Does Boat Insurance Cover Hurricanes?

Yes, boat insurance can cover damage your vessel sustains from hurricanes. But, it’s not always included in policies by default. You need to check your policy before storm season, as many different types of exclusions and conditions may apply to your boat regarding hurricane damage.

Many insurers will protect your boat from hurricane damage. Some providers may also offer to reimburse you for hauling your boat out of the water to protect it in preparation for a hurricane. Progressive, for example, can reimburse you up to 50% of the cost to haul out (and relaunch your boat afterward) if your area is under a tropical storm or hurricane warning.

If protection from hurricane damage isn’t included in your policy, you can usually add it – although it will increase your premium. Boat insurance is highly customizable – much more so than car insurance, for instance.

Since there’s no legal limited amount of boat coverage you’re required to have, you choose how much you want to cover your watercraft for. You can also choose many different add-ons for your coverage, like fuel spill coverage, boat towing assistance, wreckage removal, and more. What options you have available to include in your policy vary by carrier. This may include hurricane coverage.

Comprehensive Boat Insurance and Hurricanes

Regardless of what add-ons or endorsements you choose, most comprehensive boat policies will protect the components of your vessel, like the hull, sails, mast, outboard motor, and other permanent features of your boat from a list of potential sources of damage. The covered sources of damage, sometimes called perils, typically include fire, lightning, theft, vandalism, and sinking.

Check to see if protections from hurricane damage are included in your policy. If needed, don’t wait until the last second to add it. Carriers may not add hurricane coverage to your policy days before a storm is about to hit. Some providers have rules that prohibit them to bind policies when a hurricane or tropical storm watch or warning is in effect.

Also, make sure damage from flooding, like a storm surge, is included in your hurricane protection, not just wind damage. 

Endorsements to Consider

Comprehensive boat insurance should cover your boat generally from the elements. But, there are some add-ons you might want to consider to further protect yourself from boat-related hurricane damage.

Be sure to check your policy for salvage and wreckage removal. Some plans may include this, while other times you may need to purchase an endorsement for it. If you store your boat in the water during a hurricane and it becomes submerged, you’d probably want your insurance company to help recover it.

Some providers will subtract the cost of recovering your vessel from its overall value, decreasing your overall payout for your boat. Some insurers may deem that a percentage of the check you receive for your boat goes toward salvage and recovery. 

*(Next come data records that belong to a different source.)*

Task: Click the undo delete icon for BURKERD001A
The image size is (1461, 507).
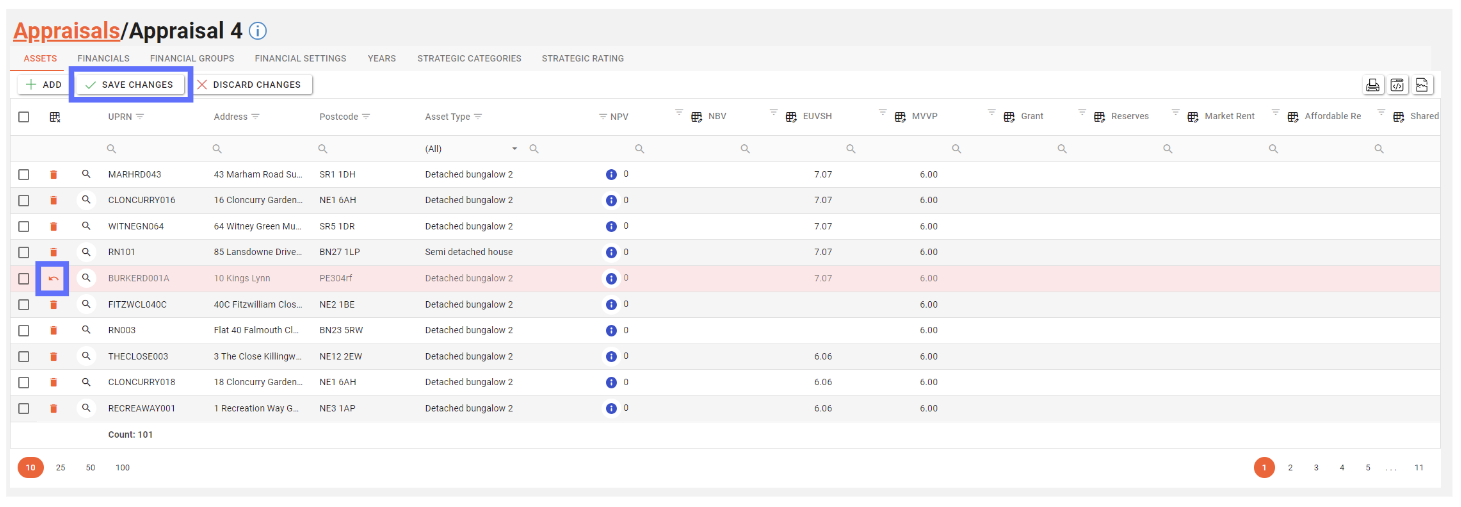Action: tap(53, 278)
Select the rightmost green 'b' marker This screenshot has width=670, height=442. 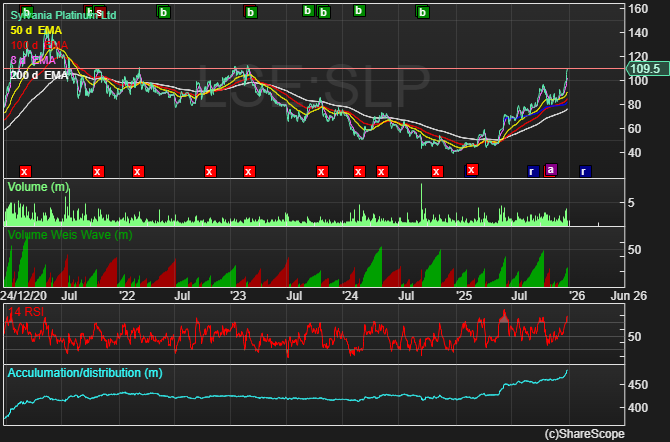[x=423, y=13]
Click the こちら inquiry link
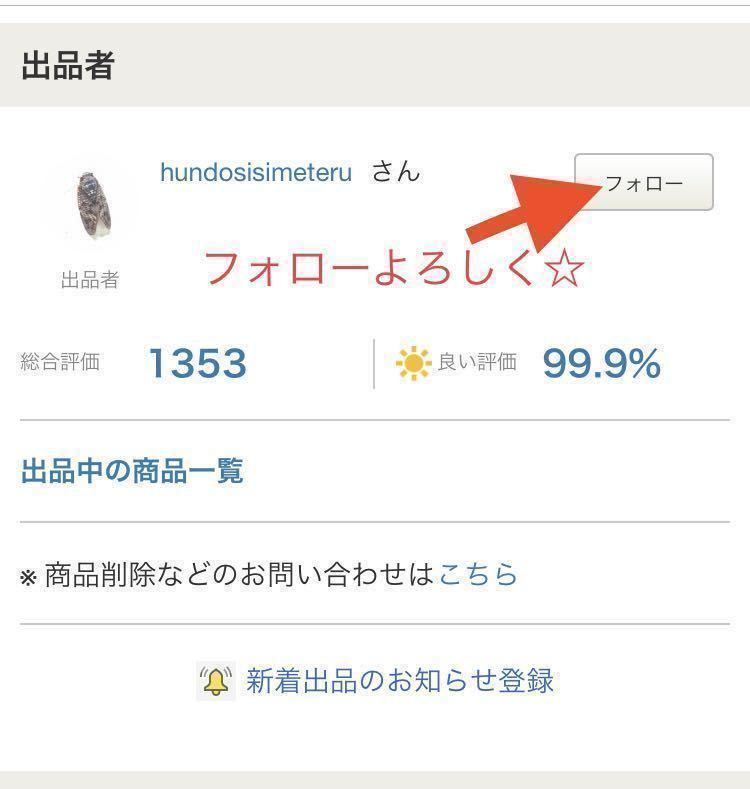This screenshot has width=750, height=789. [x=478, y=574]
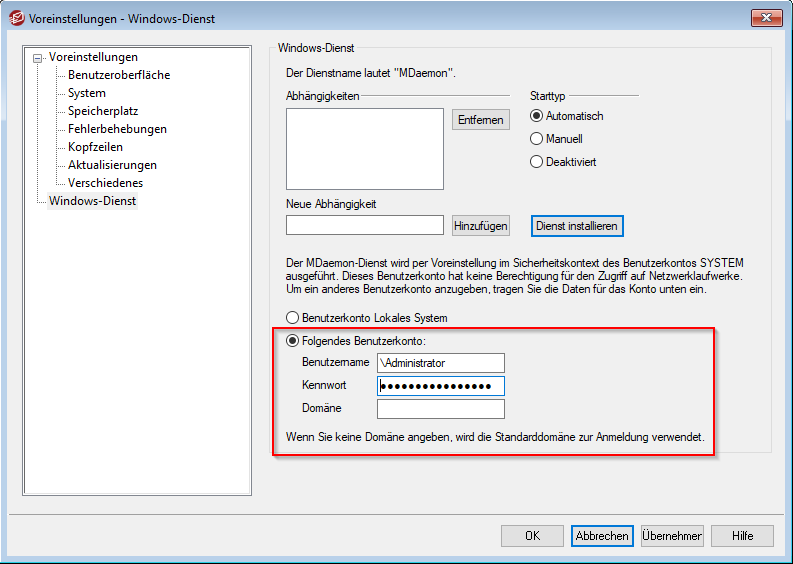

For example, you could receive a $100,000 check for the value of your sunken boat, and your provider states that 5% is for recovery costs, meaning they have allotted you $5,000. If it costs more than this to float your boat, you could be out of luck. The best policy will provide cover for salvage and recovery completely separate from your boat’s value.

Additionally, you may want to consider an endorsement for valuable electronics you have on board, such as fish finders, GPSs, radars, and even televisions. While both your home insurance and boat insurance could cover them partially in case they get damaged from a hurricane, you may be able to purchase more complete coverage for them. Or, you might be able to get an add-on that lowers your deductible for the electronics. The same goes for expensive or valuable fishing gear you keep on your vessel.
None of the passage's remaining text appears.